PEMBENTUKAN PERATURAN DESA
Peraturan Desa ditetapkan oleh kepala desa setelah
mendapat persetujuan bersama Badan Perwakilan Desa, yang dibentuk dalam
rangka penyelenggaraan otonomi desa. Perdes merupakan penjabaran lebih
lanjut dari peraturan perundang-undangan yang lebih tinggi dengan
memperhatikan ciri khas masing-masing desa. Sehubungan dengan hal
tersebut, sebuah Perdes dilarang bertentangan dengan kepentingan umum
dan/atau peraturan perundang-undangan yang lebih tinggi.Dalam
konsep negara hukum yang demokratis keberadaan peraturan
perundang-undangan, termasuk Peraturan Desa dalam pembentukannya harus
didasarkan pada beberapa asas. Menurut Van der Vlies sebagaimana dikutip
oleh A. Hamid S. Attamimi membedakan 2 (dua) kategori asas-asas
pembentukan peraturan perundang-undangan yang patut (beginselen van
behoorlijk rcgelgeving), yaitu asas formal dan asas material. Asas-asas
formal meliputi:
- Asas tujuan jelas (Het beginsel van duideijke doelstellin)
- Asas lembaga yang tepat (Het beginsel van het juiste orgaan)
- Asas perlunya pengaturan (Het noodzakelijkheid beginsel)
- Asas dapat dilaksanakan (Het beginsel van uitvoorbaarheid)
- Asas Konsensus (het beginsel van de consensus)
- Asas kejelasan Terminologi dan sistematika (het beginsel van de duiddelijke terminologie en duidelijke systematiek).
- Asas bahwa peraturan perundang-undangan mudah dikenali (Het beginsel van den kenbaarheid)
- Asas persamaan (Het rechts gelijkheids beginsel)
- Asas kepastian hukum (Het rechtszekerheids begin sel)
- Asas pelaksanaan hukum sesuai dengan keadaan individual (Het beginsel van de individuelerechtsbedeling)

_Bahan Terkumpul_
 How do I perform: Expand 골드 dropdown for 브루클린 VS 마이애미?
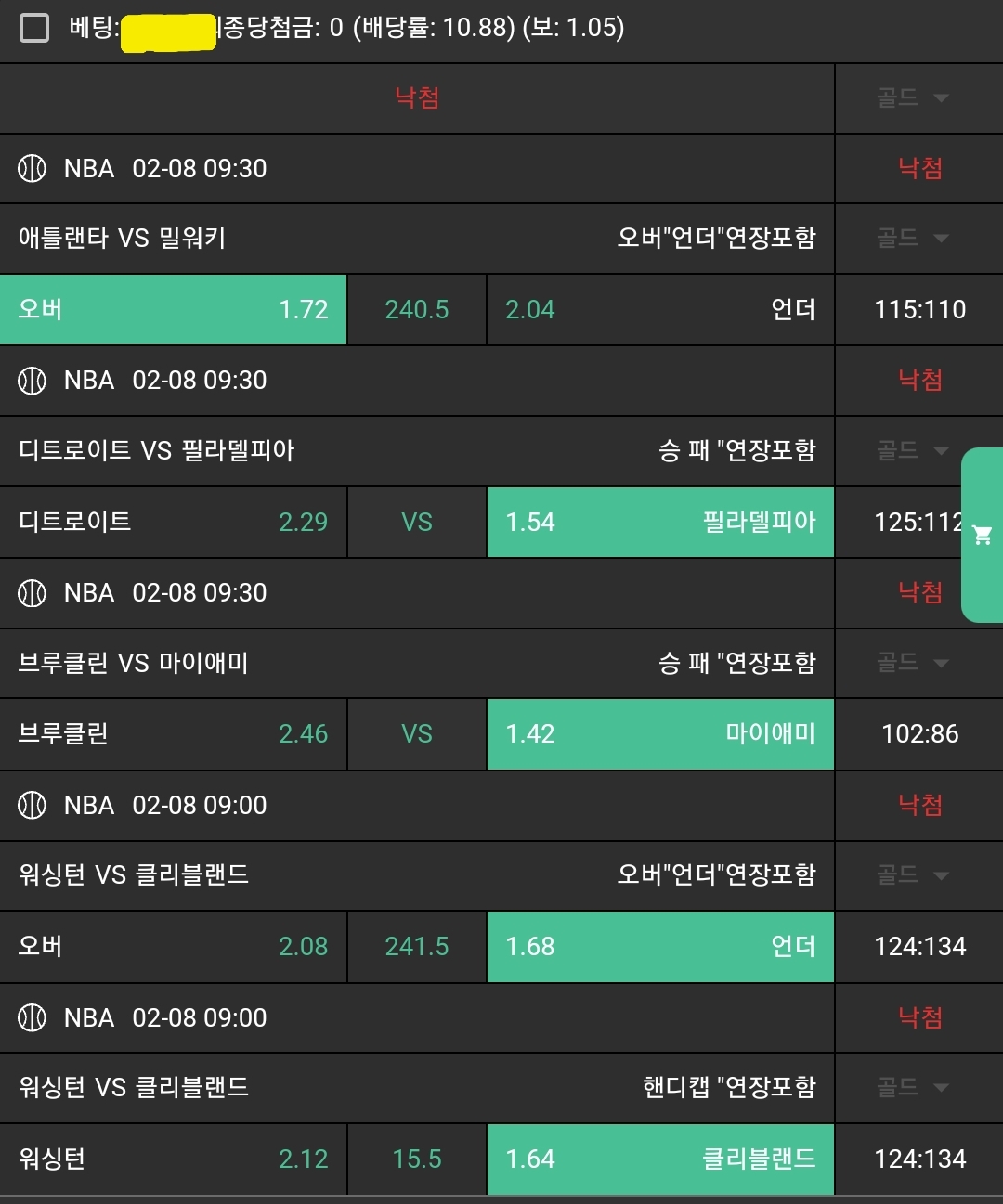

_Ketentuan Tugas_
1. Jawab pertanyaan tentang teks pembentukan Peraturan Desa ini, dan tulis jawabannya secara terpisah dengan tanda yang sama.
(a) Siapa yang menetapkan Peraturan Desa, dan dengan persetujuan siapa?
(b) Menurut Van der Vlies, apa dua kategori asas pembentukan peraturan perundang-undangan yang patut?
(c) Apa sebutan dalam bahasa Belanda untuk "Asas lembaga yang tepat"?
2. Tolong lanjutkan teks tentang pembentukan Peraturan Desa, mulai setelah kalimat terakhirnya.

_Jawaban Berurutan_
1.
(a) Kepala desa, setelah mendapat persetujuan bersama Badan Perwakilan Desa.
(b) Asas formal dan asas material.
(c) Het beginsel van het juiste orgaan.

2.
Dalam pasal 5 UU Nomor 10 tahun 2004 Juncto Pasal 137 UU Nomor 32 tahun 2004 diatur bahwa Peraturan Daerah yang di dalamnya termasuk adalah Peraturan Desa dibentuk berdasarkan pada asas pembentukan peraturan perundang-undangan yang meliputi:
- kejelasan tujuan: yaitu bahwa setiap Pembentukan Peraturan Perundang-undangan harus mempunyai tujuan yang jelas yang hendak dicapai.
- kelembagaan atau organ pembentuk yang tepat; yaitu adalah bahwa setiap jenis Peraturan Perundang-undangan harus dibuat oleh lembaga/pejabat Pembentuk Peraturan Perundang-undangan yang berwenang. Peraturan Perundang-undangan tersebut dapat dibatalkan atau batal demi hukum, apabila dibuat oleh lembaga/pejabat yang tidak berwenang.
- kesesuaian antara jenis dan materi muatan; bahwa dalam Pembentakan Peraturan Perundang-undangan harus benar-benar memperhatikan materi muatan yang tepat dengan jenis Peraturan. Perundang-undangannya.
- dapat dilaksanakan; yaitu bahwa setiap Pembentukan Peraturan Perundang-undangan harus memperhitungkan efektifitas Peraturan Perundang-undangan tersebut di dalam masyarakat, baik secara filosofis, yuridis maupun sosiologis.
- kedayagunaan dan kehasilgunaan; yaitu bahwa setiap Peraturan Perundang-undangan dibuat karena memang benar-benar dibutuhkan dan bermanfaat dalam mengatur kehidupan bermasyarakat, berbangsa, dan bernegara.
- kejelasan rumusan; yaitu bahwa setiap Peraturan Perundang-undangan harus memenuhi persyaratan teknis penyusunan Peraturan Perundang-undangan, sistematika dan pilihan kata atau terminologi, serta bahasa hukumnya jelas dan mudah dimengerti, sehingga tidak menimbulkan berbagai macam interpretasi dalam pelaksanaannya.
- Keterbukaan: yaitu bahwa dalam proses Pembentukan Peraturan Perundang-undangan mulai dari perencanaan, persiapan, penyusunan, dan pembahasan bersifat transparan dan terbuka. Dengan demikian seluruh lapisan masyarakat mempunyai kesempatan yang seluas-luasnya untuk memberikan masukan dalam proses pembuatan Peraturan Perundang-undangan.
- asas pengayoman yaitu bahwa setiap Materi Muatan Peraturan Perundang-undangan harus berfungsi memberikan perlindungan dalam rangka menciptakan ketentraman masyarakat.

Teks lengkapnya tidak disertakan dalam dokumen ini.